[Entries shown]

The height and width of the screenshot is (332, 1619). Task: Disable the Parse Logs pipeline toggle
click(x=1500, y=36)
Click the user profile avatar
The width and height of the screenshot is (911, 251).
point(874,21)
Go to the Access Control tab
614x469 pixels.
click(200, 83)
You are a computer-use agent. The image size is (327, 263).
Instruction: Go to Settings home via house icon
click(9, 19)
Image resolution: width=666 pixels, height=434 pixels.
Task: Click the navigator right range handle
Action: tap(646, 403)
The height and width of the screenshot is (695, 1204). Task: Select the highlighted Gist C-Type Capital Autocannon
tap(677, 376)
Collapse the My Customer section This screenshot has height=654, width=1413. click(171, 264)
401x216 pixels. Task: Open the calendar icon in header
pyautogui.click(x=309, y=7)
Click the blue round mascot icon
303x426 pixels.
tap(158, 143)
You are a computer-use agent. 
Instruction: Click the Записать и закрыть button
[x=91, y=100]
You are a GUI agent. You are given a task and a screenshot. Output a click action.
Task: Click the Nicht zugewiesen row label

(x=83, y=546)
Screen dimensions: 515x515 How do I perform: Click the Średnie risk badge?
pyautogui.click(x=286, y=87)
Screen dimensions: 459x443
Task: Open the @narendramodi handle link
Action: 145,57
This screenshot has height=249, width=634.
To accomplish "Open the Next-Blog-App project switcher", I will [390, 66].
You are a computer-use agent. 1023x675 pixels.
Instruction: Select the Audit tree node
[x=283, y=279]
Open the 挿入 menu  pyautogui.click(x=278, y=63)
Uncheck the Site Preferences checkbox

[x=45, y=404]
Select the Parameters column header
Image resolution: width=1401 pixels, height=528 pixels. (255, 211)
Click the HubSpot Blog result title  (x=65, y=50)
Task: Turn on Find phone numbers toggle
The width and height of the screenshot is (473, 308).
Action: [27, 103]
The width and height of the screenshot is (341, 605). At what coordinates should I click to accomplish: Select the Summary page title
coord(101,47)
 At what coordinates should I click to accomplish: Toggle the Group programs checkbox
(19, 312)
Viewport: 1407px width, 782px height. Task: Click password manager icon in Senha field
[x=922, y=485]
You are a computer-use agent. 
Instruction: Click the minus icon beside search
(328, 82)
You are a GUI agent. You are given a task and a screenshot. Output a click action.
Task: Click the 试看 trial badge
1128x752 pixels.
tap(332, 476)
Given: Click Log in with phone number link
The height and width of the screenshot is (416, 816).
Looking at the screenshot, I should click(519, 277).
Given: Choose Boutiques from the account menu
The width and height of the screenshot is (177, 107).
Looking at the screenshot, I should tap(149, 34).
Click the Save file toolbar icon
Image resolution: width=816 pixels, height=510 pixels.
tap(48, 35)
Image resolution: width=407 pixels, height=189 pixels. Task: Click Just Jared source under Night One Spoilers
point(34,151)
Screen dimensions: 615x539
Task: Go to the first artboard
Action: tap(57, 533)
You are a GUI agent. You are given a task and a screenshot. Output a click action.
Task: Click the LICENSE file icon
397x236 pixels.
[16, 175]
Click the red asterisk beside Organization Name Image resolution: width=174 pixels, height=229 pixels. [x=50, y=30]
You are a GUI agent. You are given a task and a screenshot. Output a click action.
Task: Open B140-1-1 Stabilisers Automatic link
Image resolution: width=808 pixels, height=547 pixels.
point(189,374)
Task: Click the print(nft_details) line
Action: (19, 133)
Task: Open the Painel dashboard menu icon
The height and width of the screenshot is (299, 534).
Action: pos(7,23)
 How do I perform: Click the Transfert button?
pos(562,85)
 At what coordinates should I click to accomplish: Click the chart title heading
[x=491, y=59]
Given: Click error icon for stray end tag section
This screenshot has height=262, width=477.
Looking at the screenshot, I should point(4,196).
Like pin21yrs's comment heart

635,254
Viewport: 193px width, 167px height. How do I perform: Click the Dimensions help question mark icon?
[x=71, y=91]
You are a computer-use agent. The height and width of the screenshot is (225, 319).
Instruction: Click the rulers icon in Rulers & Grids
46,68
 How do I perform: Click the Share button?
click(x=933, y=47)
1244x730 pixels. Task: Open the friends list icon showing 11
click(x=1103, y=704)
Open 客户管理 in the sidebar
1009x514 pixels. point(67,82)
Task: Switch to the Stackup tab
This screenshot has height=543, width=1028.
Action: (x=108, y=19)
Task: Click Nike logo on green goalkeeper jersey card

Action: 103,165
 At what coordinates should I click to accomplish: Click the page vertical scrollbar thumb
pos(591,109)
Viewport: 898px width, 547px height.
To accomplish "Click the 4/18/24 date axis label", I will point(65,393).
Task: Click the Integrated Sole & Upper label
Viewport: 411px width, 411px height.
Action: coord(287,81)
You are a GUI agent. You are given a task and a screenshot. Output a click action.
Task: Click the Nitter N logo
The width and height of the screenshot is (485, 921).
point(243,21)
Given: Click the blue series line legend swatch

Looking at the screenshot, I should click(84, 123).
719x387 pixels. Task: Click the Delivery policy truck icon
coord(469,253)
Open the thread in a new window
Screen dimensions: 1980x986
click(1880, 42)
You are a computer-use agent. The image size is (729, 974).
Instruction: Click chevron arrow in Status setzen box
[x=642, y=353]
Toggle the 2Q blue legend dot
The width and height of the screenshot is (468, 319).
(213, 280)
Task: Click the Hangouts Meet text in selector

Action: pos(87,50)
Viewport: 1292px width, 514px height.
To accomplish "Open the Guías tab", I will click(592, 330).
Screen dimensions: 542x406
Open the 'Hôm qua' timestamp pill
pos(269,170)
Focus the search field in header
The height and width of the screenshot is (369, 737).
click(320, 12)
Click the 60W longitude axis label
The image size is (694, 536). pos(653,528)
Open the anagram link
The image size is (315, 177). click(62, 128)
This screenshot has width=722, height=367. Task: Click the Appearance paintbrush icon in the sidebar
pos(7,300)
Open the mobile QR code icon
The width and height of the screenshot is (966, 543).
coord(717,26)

[/Entries shown]

Exercise>
For each entry above, please make an exact copy.

Solution below>
The height and width of the screenshot is (332, 1619). Task: Disable the Parse Logs pipeline toggle
click(x=1500, y=36)
Click the user profile avatar
The width and height of the screenshot is (911, 251).
point(874,21)
Go to the Access Control tab
614x469 pixels.
click(200, 83)
You are a computer-use agent. The image size is (327, 263).
Instruction: Go to Settings home via house icon
click(9, 19)
Image resolution: width=666 pixels, height=434 pixels.
Task: Click the navigator right range handle
Action: tap(646, 403)
The height and width of the screenshot is (695, 1204). Task: Select the highlighted Gist C-Type Capital Autocannon
tap(677, 376)
Collapse the My Customer section This screenshot has height=654, width=1413. click(171, 264)
401x216 pixels. Task: Open the calendar icon in header
pyautogui.click(x=309, y=7)
Click the blue round mascot icon
303x426 pixels.
tap(158, 143)
You are a computer-use agent. 
Instruction: Click the Записать и закрыть button
[x=91, y=100]
You are a GUI agent. You are given a task and a screenshot. Output a click action.
Task: Click the Nicht zugewiesen row label

(x=83, y=546)
Screen dimensions: 515x515 How do I perform: Click the Średnie risk badge?
pyautogui.click(x=286, y=87)
Screen dimensions: 459x443
Task: Open the @narendramodi handle link
Action: 145,57
This screenshot has height=249, width=634.
To accomplish "Open the Next-Blog-App project switcher", I will [390, 66].
You are a computer-use agent. 1023x675 pixels.
Instruction: Select the Audit tree node
[x=283, y=279]
Open the 挿入 menu  pyautogui.click(x=278, y=63)
Uncheck the Site Preferences checkbox

[x=45, y=404]
Select the Parameters column header
Image resolution: width=1401 pixels, height=528 pixels. (255, 211)
Click the HubSpot Blog result title  (x=65, y=50)
Task: Turn on Find phone numbers toggle
The width and height of the screenshot is (473, 308).
Action: [27, 103]
The width and height of the screenshot is (341, 605). At what coordinates should I click to accomplish: Select the Summary page title
coord(101,47)
 At what coordinates should I click to accomplish: Toggle the Group programs checkbox
(19, 312)
Viewport: 1407px width, 782px height. Task: Click password manager icon in Senha field
[x=922, y=485]
You are a computer-use agent. 
Instruction: Click the minus icon beside search
(328, 82)
You are a GUI agent. You are given a task and a screenshot. Output a click action.
Task: Click the 试看 trial badge
1128x752 pixels.
tap(332, 476)
Given: Click Log in with phone number link
The height and width of the screenshot is (416, 816).
Looking at the screenshot, I should click(519, 277).
Given: Choose Boutiques from the account menu
The width and height of the screenshot is (177, 107).
Looking at the screenshot, I should tap(149, 34).
Click the Save file toolbar icon
Image resolution: width=816 pixels, height=510 pixels.
tap(48, 35)
Image resolution: width=407 pixels, height=189 pixels. Task: Click Just Jared source under Night One Spoilers
point(34,151)
Screen dimensions: 615x539
Task: Go to the first artboard
Action: tap(57, 533)
You are a GUI agent. You are given a task and a screenshot. Output a click action.
Task: Click the LICENSE file icon
397x236 pixels.
[16, 175]
Click the red asterisk beside Organization Name Image resolution: width=174 pixels, height=229 pixels. [x=50, y=30]
You are a GUI agent. You are given a task and a screenshot. Output a click action.
Task: Open B140-1-1 Stabilisers Automatic link
Image resolution: width=808 pixels, height=547 pixels.
point(189,374)
Task: Click the print(nft_details) line
Action: (19, 133)
Task: Open the Painel dashboard menu icon
The height and width of the screenshot is (299, 534).
Action: pos(7,23)
 How do I perform: Click the Transfert button?
pos(562,85)
 At what coordinates should I click to accomplish: Click the chart title heading
[x=491, y=59]
Given: Click error icon for stray end tag section
This screenshot has height=262, width=477.
Looking at the screenshot, I should point(4,196).
Like pin21yrs's comment heart

635,254
Viewport: 193px width, 167px height. How do I perform: Click the Dimensions help question mark icon?
[x=71, y=91]
You are a computer-use agent. The height and width of the screenshot is (225, 319).
Instruction: Click the rulers icon in Rulers & Grids
46,68
 How do I perform: Click the Share button?
click(x=933, y=47)
1244x730 pixels. Task: Open the friends list icon showing 11
click(x=1103, y=704)
Open 客户管理 in the sidebar
1009x514 pixels. point(67,82)
Task: Switch to the Stackup tab
This screenshot has height=543, width=1028.
Action: (x=108, y=19)
Task: Click Nike logo on green goalkeeper jersey card

Action: 103,165
 At what coordinates should I click to accomplish: Click the page vertical scrollbar thumb
pos(591,109)
Viewport: 898px width, 547px height.
To accomplish "Click the 4/18/24 date axis label", I will point(65,393).
Task: Click the Integrated Sole & Upper label
Viewport: 411px width, 411px height.
Action: coord(287,81)
You are a GUI agent. You are given a task and a screenshot. Output a click action.
Task: Click the Nitter N logo
The width and height of the screenshot is (485, 921).
point(243,21)
Given: Click the blue series line legend swatch

Looking at the screenshot, I should click(84, 123).
719x387 pixels. Task: Click the Delivery policy truck icon
coord(469,253)
Open the thread in a new window
Screen dimensions: 1980x986
click(1880, 42)
You are a computer-use agent. The image size is (729, 974).
Instruction: Click chevron arrow in Status setzen box
[x=642, y=353]
Toggle the 2Q blue legend dot
The width and height of the screenshot is (468, 319).
(213, 280)
Task: Click the Hangouts Meet text in selector

Action: pos(87,50)
Viewport: 1292px width, 514px height.
To accomplish "Open the Guías tab", I will click(592, 330).
Screen dimensions: 542x406
Open the 'Hôm qua' timestamp pill
pos(269,170)
Focus the search field in header
The height and width of the screenshot is (369, 737).
click(320, 12)
Click the 60W longitude axis label
The image size is (694, 536). pos(653,528)
Open the anagram link
The image size is (315, 177). click(62, 128)
This screenshot has width=722, height=367. Task: Click the Appearance paintbrush icon in the sidebar
pos(7,300)
Open the mobile QR code icon
The width and height of the screenshot is (966, 543).
coord(717,26)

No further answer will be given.